A Kenyan newspaper report this morning indicates that the man who our Africa Correspondent John Sparks was led to believe was the stowaway is not. In light of that evidence we no longer believe that the man identified as Paul Manyasi was the stowaway. John’s investigation lasted a number of months and was conducted diligently and in good faith. He relied on corroborating confirmations provided by individuals who identified as friends, relatives and colleagues of Paul Manyasi and there was no reason to disbelieve them. However, it’s now apparent that John was misled.
Four days prior to the broadcast and publication, we approached the Kenyan Airports Authority and the cleaning company Colnet we believed the stowaway worked for. Neither responded to our approaches until after the report was broadcast and published. Given that we believe our conclusions were mistaken we have removed the story and will not republish it in its current form.
“The Kenyan Civil Aviation Authority has previously acknowledged that it was possible that the stowaway was an airport employee and we have no reason to disagree with that assessment. However, we do not have conclusive evidence to suggest the stowaway worked for the cleaning company Colnet. We apologise to Colnet for the suggestion that one of their employees was the stowaway. Sky News has built a reputation on accuracy and therefore when our reporting does not meet that standard it is important we fully acknowledge to our viewers when new information is uncovered.”

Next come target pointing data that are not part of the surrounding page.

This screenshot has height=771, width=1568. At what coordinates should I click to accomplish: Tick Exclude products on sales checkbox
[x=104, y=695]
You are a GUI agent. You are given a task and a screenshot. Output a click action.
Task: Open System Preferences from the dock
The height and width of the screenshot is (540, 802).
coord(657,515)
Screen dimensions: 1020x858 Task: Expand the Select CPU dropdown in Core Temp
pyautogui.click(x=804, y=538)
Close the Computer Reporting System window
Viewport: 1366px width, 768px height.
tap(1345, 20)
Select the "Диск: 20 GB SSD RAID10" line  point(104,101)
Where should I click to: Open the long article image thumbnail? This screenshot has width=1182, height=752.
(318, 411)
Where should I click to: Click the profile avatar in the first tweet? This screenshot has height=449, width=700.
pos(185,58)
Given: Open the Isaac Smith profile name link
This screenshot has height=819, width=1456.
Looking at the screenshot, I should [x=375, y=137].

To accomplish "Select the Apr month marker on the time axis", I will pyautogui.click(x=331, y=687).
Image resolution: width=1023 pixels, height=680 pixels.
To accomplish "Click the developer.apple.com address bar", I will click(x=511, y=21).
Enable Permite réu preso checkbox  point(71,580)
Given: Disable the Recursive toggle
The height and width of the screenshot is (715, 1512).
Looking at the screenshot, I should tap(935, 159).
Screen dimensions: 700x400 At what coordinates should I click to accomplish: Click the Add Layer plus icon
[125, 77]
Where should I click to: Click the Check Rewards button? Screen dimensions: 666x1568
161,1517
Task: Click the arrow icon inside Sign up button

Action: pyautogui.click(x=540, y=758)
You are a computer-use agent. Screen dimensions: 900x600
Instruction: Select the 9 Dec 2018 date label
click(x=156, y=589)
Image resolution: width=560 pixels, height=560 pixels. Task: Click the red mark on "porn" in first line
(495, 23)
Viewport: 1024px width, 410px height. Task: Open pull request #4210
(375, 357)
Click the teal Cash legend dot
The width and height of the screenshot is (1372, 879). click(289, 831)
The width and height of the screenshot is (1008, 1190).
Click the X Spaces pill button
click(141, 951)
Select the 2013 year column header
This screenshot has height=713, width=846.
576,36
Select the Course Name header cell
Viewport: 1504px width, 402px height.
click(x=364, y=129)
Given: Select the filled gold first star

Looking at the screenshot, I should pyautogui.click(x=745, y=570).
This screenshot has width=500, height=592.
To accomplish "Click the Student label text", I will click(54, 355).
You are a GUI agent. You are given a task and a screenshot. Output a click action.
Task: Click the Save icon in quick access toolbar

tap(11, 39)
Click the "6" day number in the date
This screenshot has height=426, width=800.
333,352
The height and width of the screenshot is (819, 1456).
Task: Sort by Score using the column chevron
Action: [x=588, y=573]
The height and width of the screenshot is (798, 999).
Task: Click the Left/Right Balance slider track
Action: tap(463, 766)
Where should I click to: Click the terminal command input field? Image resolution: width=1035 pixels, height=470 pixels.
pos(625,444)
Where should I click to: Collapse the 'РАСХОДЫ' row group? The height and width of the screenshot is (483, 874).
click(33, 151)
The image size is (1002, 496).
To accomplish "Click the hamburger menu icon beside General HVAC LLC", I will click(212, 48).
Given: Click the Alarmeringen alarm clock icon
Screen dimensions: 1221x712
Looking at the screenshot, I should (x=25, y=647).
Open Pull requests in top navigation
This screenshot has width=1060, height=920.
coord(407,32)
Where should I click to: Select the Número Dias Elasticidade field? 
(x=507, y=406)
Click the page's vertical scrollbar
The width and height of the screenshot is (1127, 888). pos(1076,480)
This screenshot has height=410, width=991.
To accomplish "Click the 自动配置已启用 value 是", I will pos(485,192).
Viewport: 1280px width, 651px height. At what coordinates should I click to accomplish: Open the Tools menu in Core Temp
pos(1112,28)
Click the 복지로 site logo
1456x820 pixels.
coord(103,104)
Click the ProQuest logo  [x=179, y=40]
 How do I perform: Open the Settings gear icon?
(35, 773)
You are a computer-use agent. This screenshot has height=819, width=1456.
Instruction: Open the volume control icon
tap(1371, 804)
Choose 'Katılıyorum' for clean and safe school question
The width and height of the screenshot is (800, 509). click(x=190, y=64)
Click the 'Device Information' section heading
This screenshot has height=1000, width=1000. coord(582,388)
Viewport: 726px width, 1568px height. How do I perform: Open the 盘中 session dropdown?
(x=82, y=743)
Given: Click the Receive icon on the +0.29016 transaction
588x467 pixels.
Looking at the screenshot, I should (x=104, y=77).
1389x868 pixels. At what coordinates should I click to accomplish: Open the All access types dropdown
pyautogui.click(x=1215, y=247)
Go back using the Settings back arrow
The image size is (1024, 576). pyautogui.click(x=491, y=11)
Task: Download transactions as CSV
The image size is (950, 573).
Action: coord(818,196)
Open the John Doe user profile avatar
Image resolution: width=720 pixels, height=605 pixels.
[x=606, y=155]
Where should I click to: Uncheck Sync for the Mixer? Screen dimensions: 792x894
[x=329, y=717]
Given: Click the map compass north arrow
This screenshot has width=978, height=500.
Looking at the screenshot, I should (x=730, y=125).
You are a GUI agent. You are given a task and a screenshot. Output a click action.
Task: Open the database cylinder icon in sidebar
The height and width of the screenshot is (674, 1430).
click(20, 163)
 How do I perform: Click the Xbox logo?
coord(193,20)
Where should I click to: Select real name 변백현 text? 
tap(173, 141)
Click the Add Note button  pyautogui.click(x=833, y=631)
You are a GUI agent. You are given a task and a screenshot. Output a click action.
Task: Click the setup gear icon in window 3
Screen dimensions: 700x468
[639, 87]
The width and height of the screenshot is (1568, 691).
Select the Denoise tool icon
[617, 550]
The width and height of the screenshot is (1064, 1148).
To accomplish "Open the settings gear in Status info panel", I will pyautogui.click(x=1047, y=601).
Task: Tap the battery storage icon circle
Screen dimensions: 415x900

Sky News published a Nov. 22 correction on its website:
“Sky News reported last week on the identity of a stowaway who fell from a Kenya Airways plane as it came into land at Heathrow Airport in June. The report, from Africa correspondent John Sparks, identified the stowaway as Nairobi airport worker Paul Manyasi.
This was based on corroborating interviews with people who identified as friends, relatives and colleagues of Paul Manyasi – including his father. In an interview with a Kenyan newspaper, that man has now admitted misleading Sky News.
According to the story in Kenyan newspaper the Daily Nation, his son – named in the report as Shivonje Isaac – is alive and on remand in a Kenyan prison. Sky News regrets that our reporting was founded on misleading information.
The Kenyan Civil Aviation Authority has previously acknowledged that it was possible that the stowaway was an airport employee.
However, we no longer have conclusive evidence that he worked for the cleaning company Colnet and we apologise to Colnet for suggesting the stowaway was one of their employees.”